Ah, the wonderful confusing and divergent world of Aikido.

I must always remind myself that my opinions are shaped in my personal experience and that they can, and do change over time and the manner in which we chose our words, and how they are received, can differ at times from the initial intent. We each follow our unique path in life and Aikido . Given this I would like to further comment on this topic, albeit still from my personal framework.

In reference to Dan's umbrage to my flippant remark about "How long does it take to catch a fish" in discussing how long it takes to move through the ranking system. For clarification, if it is used (jokingly), it is never without and is always followed by a discussion on what Aikido is, the expectations of our dojo in technical terms, members comportment , respect, our dojo lineage and traditions , required hours for advancement and how participation in the aikido community is a key aspect that we try to cultivate.

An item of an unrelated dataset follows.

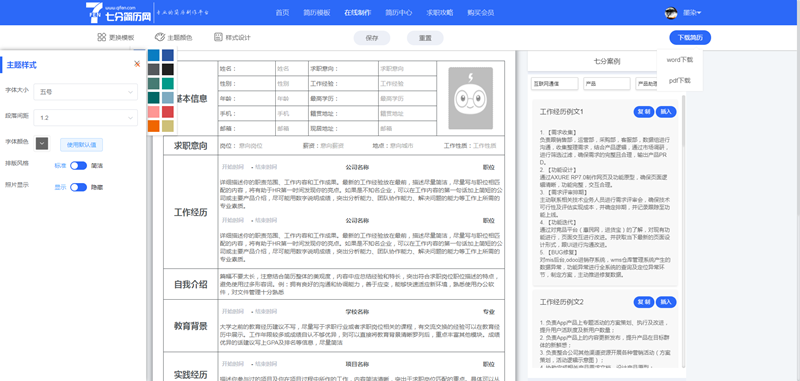The height and width of the screenshot is (381, 800).
Task: Toggle photo display switch
Action: [x=78, y=187]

In my circle of friends we have had many discussion about what a "Black Belt" is, should be and can be. My experience with new students is that the ones who remain on the mat and become committed practitioners are the ones who become more interested in the process than the outcome, even if they are initially attracted by the "Black Belt" Holy Grail.

What do the levels of Aikido really mean? While studying in Japan on my last visit one of my sensei, who is a Godan, said to me , "Andrew I'm a Godan now so now I am a master of basics." A Godan master of basics!

Let us not forget that even at universities, with their detailed requirements and schedules that they are in no way the same or deliver the same education. "D's" still get degrees and that a qualification/degree in any area does in no way guarantee the quality or equality of performance/knowledge. Aikido is no different from the real world.

In most cases serious university students (if my ancient memory serves me correctly and how my children are dealing with it) are more like uchi deshi than your typical aikido student who has a life outside of the dojo. Some students get their degrees within the minimum time requirements (uchi deshi) and others ( soto deshi) take a longer journey; does that make one any better than another.

If aikido were simply based on competency, then I have observed students with obvious skills, body awareness, and perhaps some martial art prior knowledge who should have moved through the ranks in "Hombu time" or faster. This would however not be the tradition of the process, community and discipline that our dojo has decided to follow, as well as what attracted me to Aikido initially.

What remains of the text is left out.